#### The tasks
a: In the satirical dictionary entries, what does Alexander use to undo the knot?
b: Write the next part of the satirical dictionary entries, picking up after their final sentence.

#### Extract to read
__________

Showing posts with label G. Show all posts
Showing posts with label G. Show all posts

Friday, October 08, 2010

Gymnast

GYMNAST, n. A man who puts his brains into his muscles. The word is from the Greek gumnos, naked, all the athletic exercises being performed in that shocking conditions; but the members of the Olympic Club make a compromise between the requirements of the climate and those of the ladies who attend their exhibitions. They wear their pyjamas.

2010 Update: An athlete gifted with all the talents of an assassin but burdened with none of the responsibilities.

Regarding the post time: It seemed awfully quiet.

Thursday, October 07, 2010

Gordion Knot

GORDIAN KNOT, n. Gordon, the King of Khartoum, had as a fastening to his war-chariot a knot so intricate that neither end of the thong could be seen, and he used to brag about it a good deal. Instructed by an oracle, he declared that anybody attempting to undo it and failing should stand the beer, but anybody succeeding should receive the greatest honor that he had ever conferred-a favor which would turn the unsuccessful competitors pea-green with envy and break them all up: the King would shake him for the drinks. When this decree was promulgated all Gordon's subjects joined the Good Templars, but Alexander Badlam of Macedon hearing about it, started at once for the Soudanese capital. Ushered with great pomp into the harness-room, he took out his pocket-knife and calmly cut the knot, remarking with the ready wit which distinguished him from the humorist of the period: "Get onto that racket, my son." "Shake," replied the monarch with truly oriental exuberance of imagery. They shook, using four dice. The King threw four sixes. "Two small pairs," he explained, with royal unconcern. Alexander dumped the cubes back into the box, blew into it, muttered a few cabalistic words and threw. Five deuces! "In Macedon this is the national game, endeared to the popular heart by seventeen centuries of unbroken succcess, and I have been brought through it with a lantern," said he, laconically. Graciously pleased to mark his sense of the performance in words of memorable significance, the monarch exclaimed: "You take the cake," and led the way to the royal sideboard, when, later in the day, Alexander, over three fingers of same as before, explained with the richness of metaphor which characterizes the speech of men familiar with that barbaric splendor of Eastern courts: "It's a cold day when I get left."

__________

#### Dataset extract
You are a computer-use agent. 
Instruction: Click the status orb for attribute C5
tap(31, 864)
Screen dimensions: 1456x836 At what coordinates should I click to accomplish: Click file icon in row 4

__________

#### Answers per task
a: His pocket-knife.

b:
2010 Update: In legend, a knot that so frustrated attempts to unwind it that Alexander the Great was inspired to cut it with a sword. The memory of the Gordion Knot is often used as a pedagogical device to describe a problem so complex that only common sense can solve it.

Tuesday, October 05, 2010

Genealogy

GENEALOGY, n. An account of one's descent from an ancestor who did not particularly care to trace his own.

2010 Update: An idle sifting through the past for the foundation of a dynamic future.

Monday, October 04, 2010

Great

GREAT, n.[SIC] Distinguished by superior excellence among one's fellows, as Hector Stuart among Bards of the South Sea, Dr. Bartlett among the Bulletin's agricultural homilists, Peter Robertson among the writers of "Undertones" in the Chronicle and Harrie McDowell among the fat boys of the Ingleside.
"I'm great," the lion said-"I reign
The monarch of the wood and plain!"

The elephant replied: "I'm great-
No quadruped can match my weight!"

"I'm great- no animal has half
So long a neck!" said the Giraffe.

"I'm great," the kangaroo said-"See
My caudal muscularity!"

"The Possum said: "I'm great-behold,
My tail is lithe and bald and cold!"

"An Oyster fried was understood
To say "I'm great because I'm good!"

Each reckons greatness to consist
In that in which he heads the list.

And Harris thinks he tops his class
Because he is the greatest Ass.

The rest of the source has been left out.